The would-be write-in president


INTERVALE, N.H. — This story is seldom told, even less often remembered, almost certain never to be repeated. It is the story about a brand of politics long forgotten, about a political world long vanished, about a political tactic long abandoned.

And yet this story illuminates so much about our current politics that it deserves to be retrieved from history and retold at its 50th anniversary.

On the surface it is a story about how an American ambassador in a strife-torn faraway land rocked the political world by pulling off a New Hampshire primary victory against the two most famous political figures of his party.

This is the story about how Henry Cabot Lodge, Jr. — defeated by John Kennedy in one of the signature Senate races of the century in 1952, defeated again by Mr. Kennedy and Lyndon Johnson when he was Richard Nixon’s running mate in 1960, and then ensconced by President Kennedy, out of political sight, in the Saigon embassy complex — won New Hampshire a half-century ago Monday without even stepping into the state.

American politics has a long tradition of front-porch campaigning, particularly in the Republican Party — perfected by Ohioans James Garfield, Benjamin Harrison, and William McKinley, all of whom were elected to the White House without stepping far beyond their front porches. But the 1964 New Hampshire primary was won by a Republican who slipped in through the back door.

That back door was unguarded because of the gaudy spectacle played out for months in the rocky, mountainous front yard of New Hampshire politics, where the classic moderate of his time — Nelson Rockefeller — clashed with the classic conservative of his time — Barry Goldwater.

For weeks, these two giants crossed the state, then populated by only slightly more than half a million people, not yet transformed by the Yankee Magazine ethos into an enclave of the quaint and the cute, and still dominated by textile mills and the shoe industry.

It didn’t help either candidate’s case that each possessed a manner — as opposite in style as it was in ideology — that was slightly out of tune in a state whose politics then moved to the rhythm of a Broadway show, perhaps Brigadoon, which sometimes is employed as a metaphor for the quadrennial pageant and performance art of the primary here.

This environment — dominated by two established political figures working from their established playbooks — was peculiarly suited to an insurgency, engineered by four amateurs in search of “something fun and exciting to do.”

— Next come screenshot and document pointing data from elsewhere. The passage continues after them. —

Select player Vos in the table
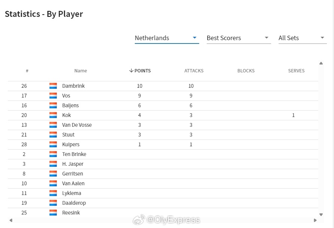point(163,96)
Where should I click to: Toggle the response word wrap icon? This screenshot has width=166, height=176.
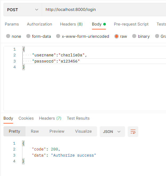pos(133,132)
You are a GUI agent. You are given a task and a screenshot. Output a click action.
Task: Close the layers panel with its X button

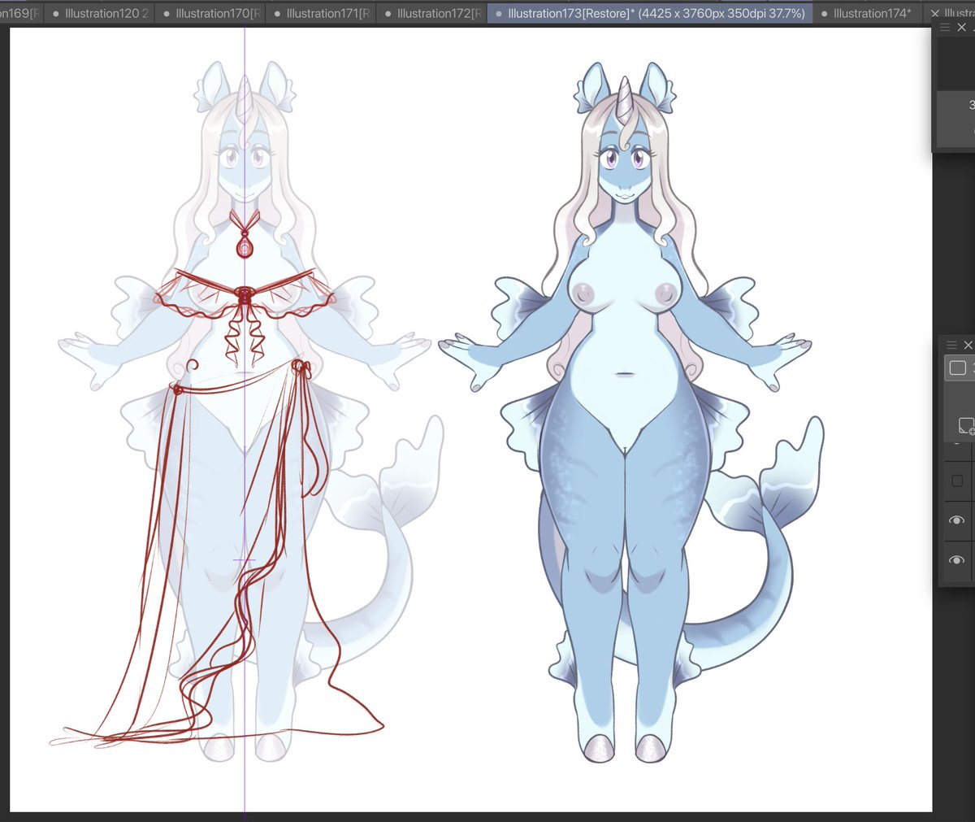(969, 345)
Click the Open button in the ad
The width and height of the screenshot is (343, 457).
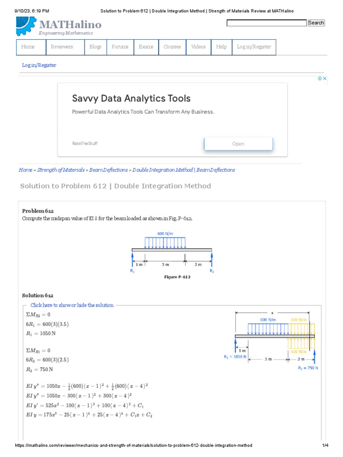point(238,144)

They put down $400 to rent a Concord storefront, hired a sign painter for $162, sent out 96,000 letters, and spent $750 on a crude “documentary” on the life of Mr. Lodge, still safely tucked away 10,000 miles from Manchester.

“This write-in thing came pretty much out of nowhere,” said state Rep. David Hess of Hookset, the deputy Republican leader of the state House. He, as a Dartmouth University senior, had been recruited by the college dean to organize the northern third of Grafton County for Mr. Rockefeller. “It swept everyone away. Rocky and Barry were left behind — and it was a shocker, even to those of us on the ground. There’s never been anything like it.”

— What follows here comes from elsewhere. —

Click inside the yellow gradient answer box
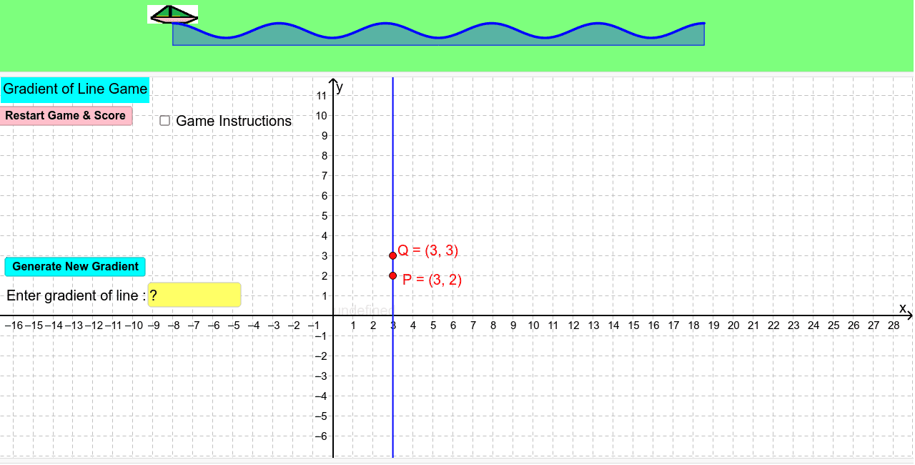The image size is (915, 465). 194,294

The primary ballot that year was a foot and a half in length, with 125 delegates listed. Voters who had been urged to make an independent choice turned out in droves for Mr. Lodge. He received 36 percent of the vote, topping Mr. Goldwater (22 percent) and Mr. Rockefeller (21 percent).

Mr. Goldwater went on to win the nomination, Mr. Rockefeller to serve as vice president. And Mr. Lodge? He served as head of the American delegation at the Vietnam peace talks and died 29 years ago, his adventure in national politics long unremembered.

David Shribman is executive editor of the Pittsburgh Post-Gazette.